WHAT YOU SHOULD DO: Copy the listing word for word, starting at the line with "Screen dimensions: 499x487" and continuing through the end of the listing, with both ends included. Omit the pictures from your copy.

(Dataset items)
§

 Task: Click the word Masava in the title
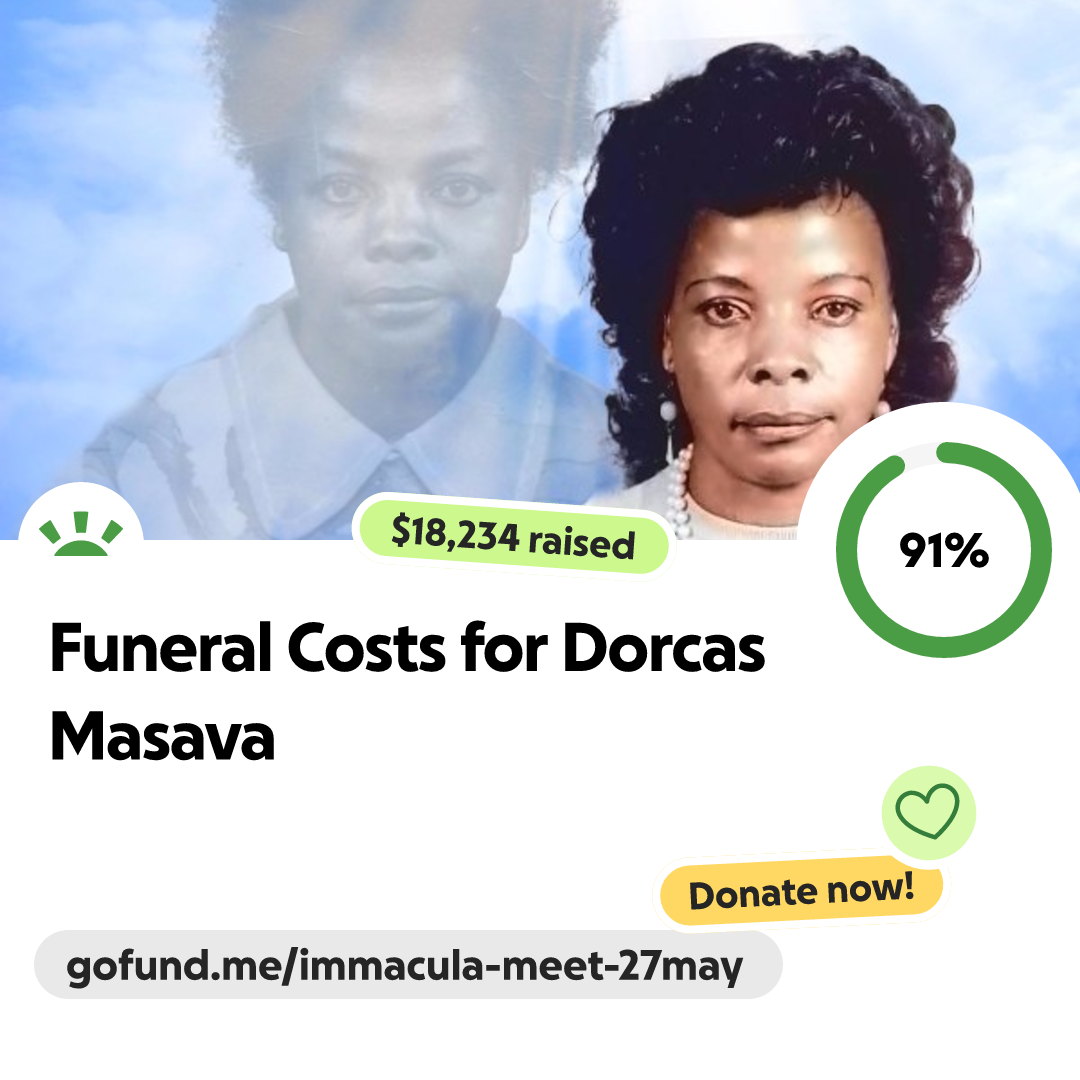[163, 736]

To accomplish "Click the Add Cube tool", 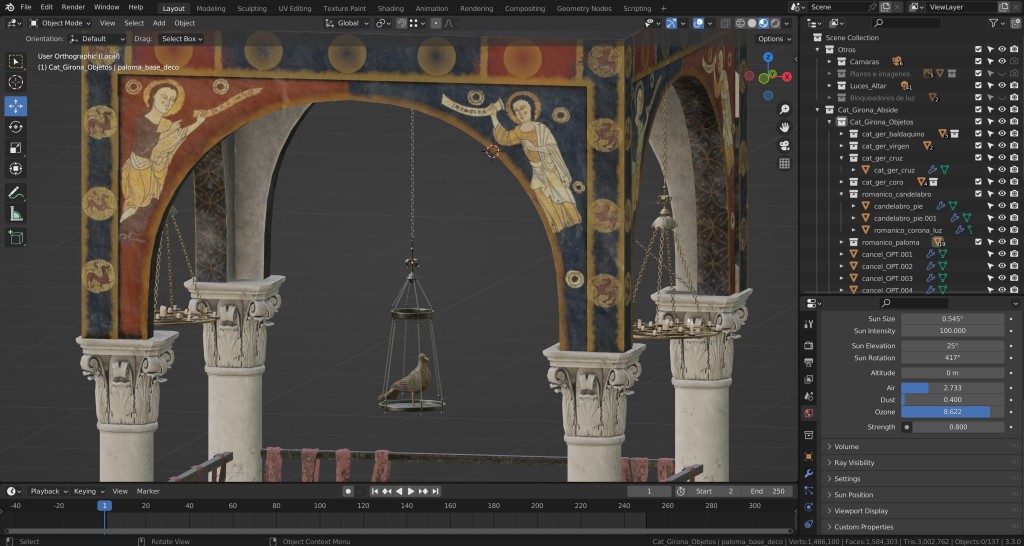I will [x=16, y=237].
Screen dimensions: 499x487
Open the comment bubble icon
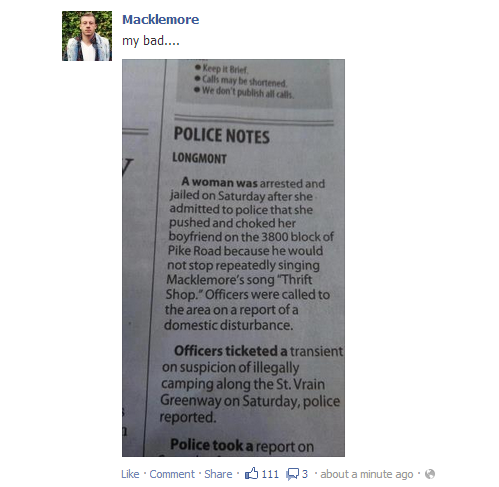[292, 474]
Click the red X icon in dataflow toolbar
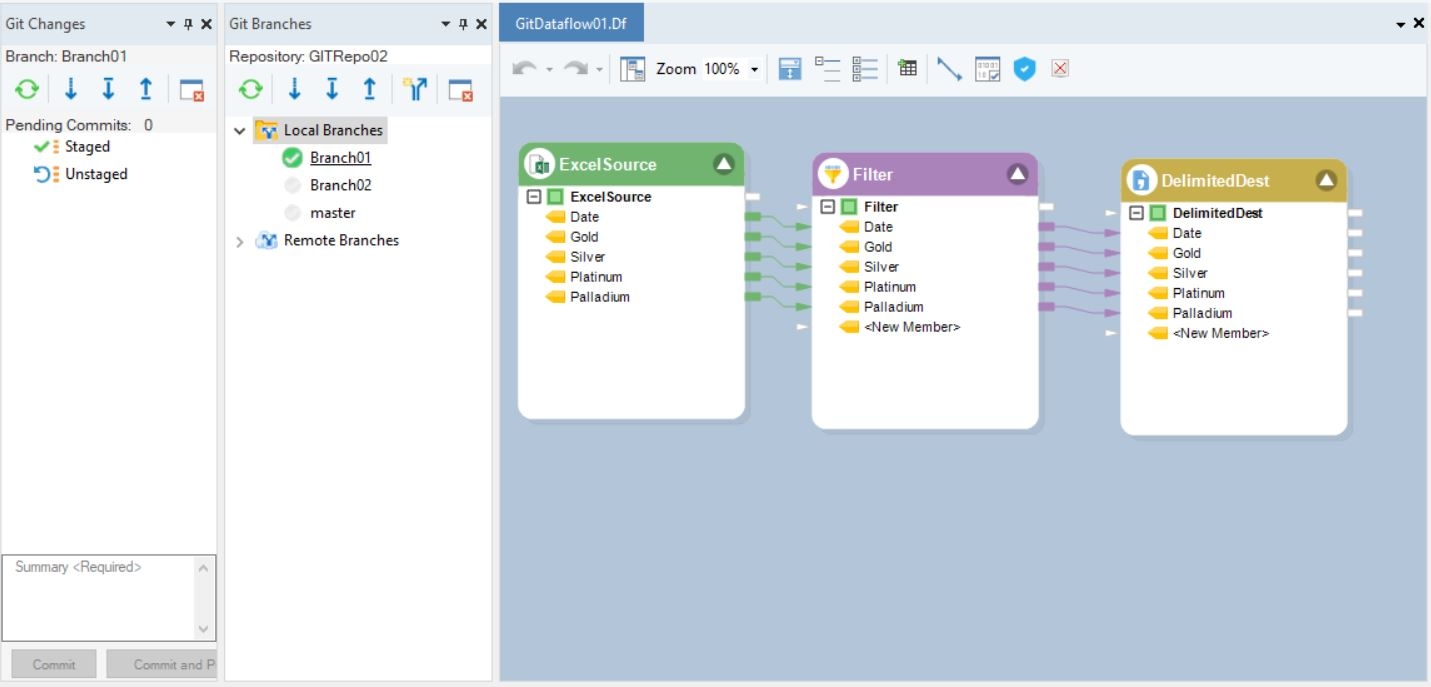Screen dimensions: 1431x687 pos(1061,69)
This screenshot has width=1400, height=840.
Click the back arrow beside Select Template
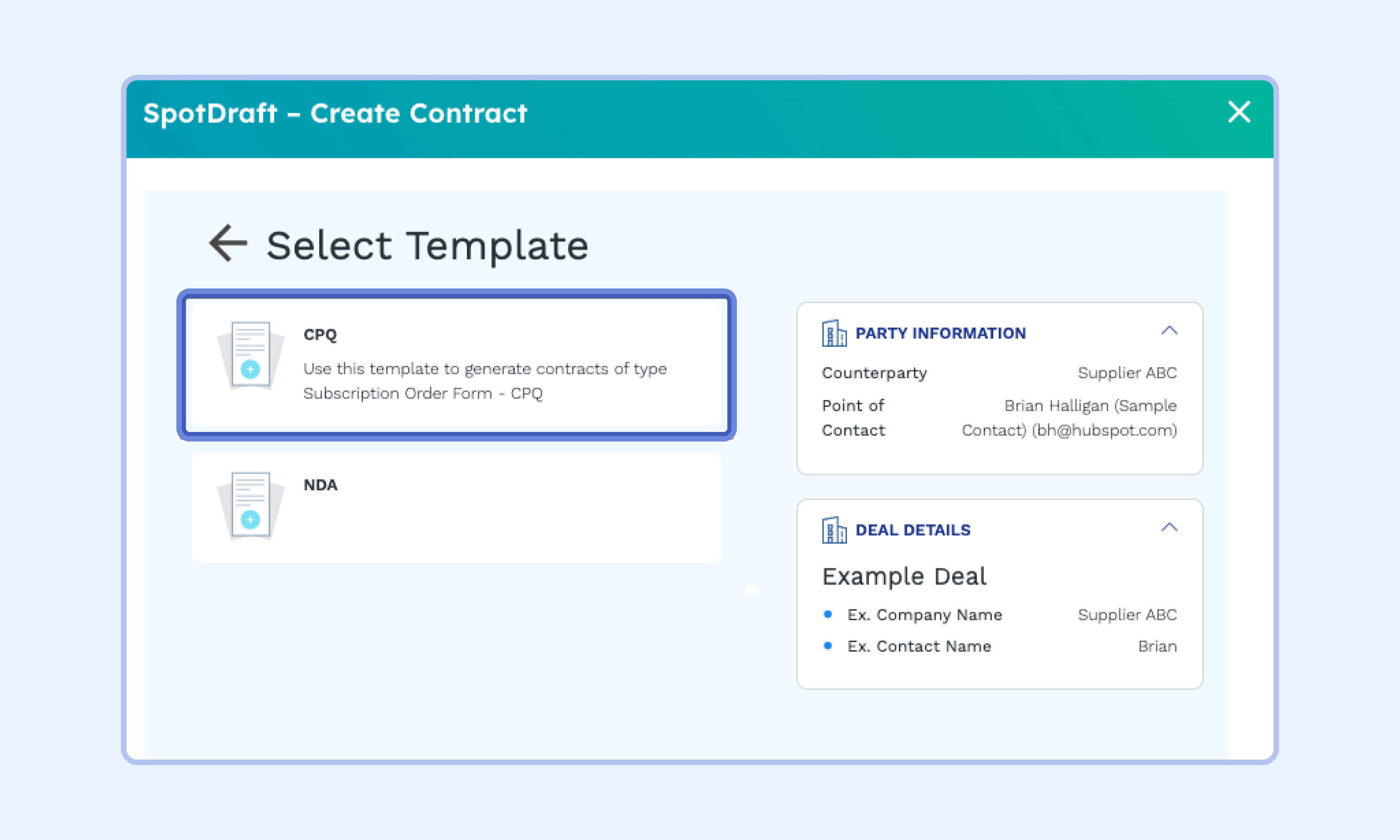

§

THE OUTPUT:
Screen dimensions: 499x487
Open the comment bubble icon
[292, 474]
Click the red X icon in dataflow toolbar
Screen dimensions: 1431x687 pos(1061,69)
This screenshot has width=1400, height=840.
Click the back arrow beside Select Template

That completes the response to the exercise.